In questa ricchissima panoramica europea, infine, non potevano mancare uno sguardo alla Scandinavia, con Gard Nilssen e la sua Supersonic Orchestra, né l’attenzione verso la scena germanica e soprattutto berlinese, tipicamente cosmopolita e musicalmente poliglotta, tra cui spicca il collettivo Umlaut (fondato nel 2004 a Stoccolma, ma con diramazioni anche a Parigi e Berlino), presente al festival in diverse costellazioni (il già citato trio di Sven-Åke Johansson, il quartetto Die Hochstapler e la Umlaut Big Band).
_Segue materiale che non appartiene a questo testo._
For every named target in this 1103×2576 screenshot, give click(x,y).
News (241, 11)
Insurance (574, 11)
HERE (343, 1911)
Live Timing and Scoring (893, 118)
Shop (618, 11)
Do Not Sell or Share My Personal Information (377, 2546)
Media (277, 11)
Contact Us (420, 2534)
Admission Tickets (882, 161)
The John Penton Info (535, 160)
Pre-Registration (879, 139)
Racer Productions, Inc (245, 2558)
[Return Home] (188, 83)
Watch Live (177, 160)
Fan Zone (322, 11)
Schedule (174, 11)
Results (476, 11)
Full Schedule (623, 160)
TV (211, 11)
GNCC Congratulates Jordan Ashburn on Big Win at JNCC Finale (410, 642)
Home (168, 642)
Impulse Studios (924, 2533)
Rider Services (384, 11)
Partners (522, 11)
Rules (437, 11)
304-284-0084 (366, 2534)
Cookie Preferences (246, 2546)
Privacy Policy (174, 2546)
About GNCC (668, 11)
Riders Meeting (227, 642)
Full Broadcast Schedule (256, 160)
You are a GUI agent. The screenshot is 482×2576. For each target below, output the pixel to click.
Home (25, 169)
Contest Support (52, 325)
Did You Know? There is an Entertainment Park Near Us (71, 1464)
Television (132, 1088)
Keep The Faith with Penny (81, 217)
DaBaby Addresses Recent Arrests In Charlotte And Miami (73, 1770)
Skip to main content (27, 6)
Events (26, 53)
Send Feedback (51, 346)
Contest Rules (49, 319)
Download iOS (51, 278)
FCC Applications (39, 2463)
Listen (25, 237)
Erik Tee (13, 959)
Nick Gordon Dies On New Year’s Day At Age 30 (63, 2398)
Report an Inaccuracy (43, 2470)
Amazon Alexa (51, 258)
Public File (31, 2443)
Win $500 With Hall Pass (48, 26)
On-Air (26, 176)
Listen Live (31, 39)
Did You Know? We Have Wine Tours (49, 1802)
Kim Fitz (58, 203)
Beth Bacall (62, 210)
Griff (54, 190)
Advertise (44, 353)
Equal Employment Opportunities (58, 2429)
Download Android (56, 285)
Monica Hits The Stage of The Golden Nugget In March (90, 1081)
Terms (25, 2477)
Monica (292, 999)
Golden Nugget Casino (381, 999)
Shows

Impossibile, va da sé, menzionare in questo contesto tutti gli artisti che saranno presenti a Berlino, come da programma: ne parleremo però prossimamente, al ritorno da un festival che si prospetta anche quest’anno avventuroso, quanto solido, in una visione del jazz e della musica creativa lontana da compromessi, radicata nel contesto culturale, storico e politico da cui emerge, e proiettata verso il superamento dei propri limiti.